Majoritairement absents des études doctrinales en droit public (Marguerite CANEDO, « Les animaux du service public, état des lieux, ou l’histoire d’une petite souris grise… », in Collectif, Le Droit administratif, permanences et convergences. Mélanges Jean-François Lachaume, Dalloz, 2007, p. 165), statutairement parlant, les animaux sont pourtant convoqués, avec parcimonie, et pour leur (cas d’)espèce. S’agissant d’évoquer la condition juridique du loup, du chien, ou de l’oiseau au regard du droit administratif, les exemples sont pléthores, et la coutume est encore à la convocation des auteurs classiques, à la référence aux œuvres passées. Ainsi, tel auteur conclu sur le « triste épilogue pour une fable qui pourrait s’intituler, non ‘Le loup et l’agneau’, mais ‘Le toutou et le touriste’» ( Philippe YOLKA, « Le tourisme de montagne entre chien et loup », AJDA 2008, p. 1744), tandis qu’avec facétie, certains commentateurs soulignent que Jean de « La Fontaine n’eût pas été le dernier surpris d’apprendre que les tendres pigeons de ses fables étaient justiciables d’une telle qualification » ( Lucienne FERNANDEZ-MAUBLANC, Jean-Pierre MAUBLANC, « Police des animaux malfaisants », RFDA 1992, p. 655). Le droit, semble-t-on nous dire, a perverti la littérature. Les animaux des fables pourraient-ils vivre, sinon survivre, dans notre univers juridique impitoyable ? L’Âne chargé d’éponges aurait-il connu un sort moins funeste en empruntant le bac d’Eloka (CE, 1921, Société commerciale de l’Ouest africain) ?
La mention faite aux poètes permet au juriste de replacer le droit public dans un temps plus long, plus élargi, qui est d’abord celui d’une évolution par strates successives, qu’il implique veaux, vaches, cochons… ou les hommes entre eux. Par ailleurs, l’occasion de bilan met la fable en abîme : ainsi, dans « Le train impérial, la marquise de Vic-Bigorre et… le facteur Fenouillet », (AJDA 2014, p.93), Jean-Louis DEWOST revient sur le contentieux de la responsabilité des services de police et celui des dommages de travaux publics (CE, 1967, Ministre des travaux publics et des transports c/ Mlle Labat), tout en articulant la structure dorsale de la fable (titre, faits, moralité) à la portée d’une décision de justice, comme à son commentaire.

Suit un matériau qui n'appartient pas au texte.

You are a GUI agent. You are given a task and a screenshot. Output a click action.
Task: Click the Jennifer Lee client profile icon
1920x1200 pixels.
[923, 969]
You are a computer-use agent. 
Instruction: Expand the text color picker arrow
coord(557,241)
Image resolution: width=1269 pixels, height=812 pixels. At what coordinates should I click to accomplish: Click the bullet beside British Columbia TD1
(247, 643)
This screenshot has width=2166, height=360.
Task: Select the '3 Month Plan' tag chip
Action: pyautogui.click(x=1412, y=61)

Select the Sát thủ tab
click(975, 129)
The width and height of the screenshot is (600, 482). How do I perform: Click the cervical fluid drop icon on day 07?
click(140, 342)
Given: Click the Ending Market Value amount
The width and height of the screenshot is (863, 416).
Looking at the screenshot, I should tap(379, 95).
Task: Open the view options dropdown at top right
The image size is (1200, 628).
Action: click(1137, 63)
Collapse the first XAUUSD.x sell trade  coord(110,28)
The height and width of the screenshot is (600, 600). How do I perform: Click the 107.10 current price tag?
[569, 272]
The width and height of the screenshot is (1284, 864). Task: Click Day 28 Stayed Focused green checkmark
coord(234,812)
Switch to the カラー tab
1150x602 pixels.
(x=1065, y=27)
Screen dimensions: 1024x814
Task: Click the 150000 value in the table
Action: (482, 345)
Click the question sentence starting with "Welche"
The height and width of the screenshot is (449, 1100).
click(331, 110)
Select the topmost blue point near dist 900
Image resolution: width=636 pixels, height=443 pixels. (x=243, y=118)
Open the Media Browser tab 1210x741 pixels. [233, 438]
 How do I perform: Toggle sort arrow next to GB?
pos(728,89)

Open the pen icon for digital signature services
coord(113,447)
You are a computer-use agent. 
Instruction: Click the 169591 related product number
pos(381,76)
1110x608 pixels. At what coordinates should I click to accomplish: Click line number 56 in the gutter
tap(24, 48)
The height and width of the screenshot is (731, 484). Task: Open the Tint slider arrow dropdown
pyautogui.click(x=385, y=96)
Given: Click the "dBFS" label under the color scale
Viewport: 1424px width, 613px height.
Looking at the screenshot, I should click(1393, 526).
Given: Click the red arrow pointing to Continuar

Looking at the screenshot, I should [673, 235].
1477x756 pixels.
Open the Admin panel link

Toutefois, les usages de la fable en droit public, compte tenu des obligations de concision et de clarté, se bornent souvent à la formalisation du titre. Tout comme certains auteurs de droit privé et pénal (Emmanuel DREYER, « Les chaises, l’héritier et le publicitaire: petite fable moderne », D. 2001, p. 1530 ; Patrick AUVRET, « Le journaliste, le juge et l’innocent. Fable relative à la présomption d’innocence, au secret de l’instruction et aux droits de la personne », RSC, 1996, p. 625), les contributeurs publicistes respectent majoritairement la titulature classique des fabulistes, qui consiste à annoncer les acteurs de l’histoire allant être contée. Globalement, s’agissant des titres, on observe des réflexes, sinon des variations, qui participent eux-mêmes à l’élaboration d’un discours plus large du droit en tant qu’objet littéraire, et qui ne sont pas sans évoquer une dynamique de parallélisme des formes, donc de répétition, chère aux juristes. Entre le réflexe et la réflexion, l’originalité et le formalisme, le droit, comme la fable, se voisinent.
La constante de ces intitulés est de respecter une vision bipartite des acteurs, dont l’une est généralement représentative de la puissance publique, qu’il s’agisse de l’Etat (Marcel POCHARD, « L’Etat et les Titans », AJDA 2008, p. 2033.), en tant que personne morale, ou de la figure du juge administratif (Agathe VAN LANG, « Le juge administratif, l’Etat et les algues vertes », AJDA 2010, p.900.) qui incarne in fine le caractère exorbitant de ses prérogatives. Le second sujet désigne quant à lui, requérant, ou objet même de l’étude, la partie centrale de l’analyse. S’il s’agit majoritairement de commenter une décision de justice, voire même d’accueillir la publication de certaines conclusions des rapporteurs publics, (« Le principe de précaution, le juge, l’insecticide et les abeilles », CE 2002 n° 233876, concl. François Séners, AJDA 2002, p. 1180) la fable, pour la doctrine publiciste, est davantage un patronage, sinon le patron, le cadre qui sert à situer le discours juridique, qu’il s’agisse d’examiner les compétences croisées des juridictions suprêmes en matière de fiscalité (Florence MARTINET, Agnès ANGOTTI, « Conseil d’État et Cour de cassation, juges de l’impôt : étude comparative (troisième volet). – La fiscalité civile et pénale, ou la fable du chêne et du roseau », Droit fiscal, n°40, octobre 2013) ou de revenir sur la notion de service d’intérêt économique général dans la théorie du service public européen, au regard des principes de concurrence (Stéphane RODRIGUES, « Le juge, le postier et l’électricien ou la fable du service public en Europe. A propos des arrêts Corbeau et Commune d’Almelo de la Cour de justice des Communautés européennes », Réalités industrielles, Revue des Annales des Mines, octobre 1994).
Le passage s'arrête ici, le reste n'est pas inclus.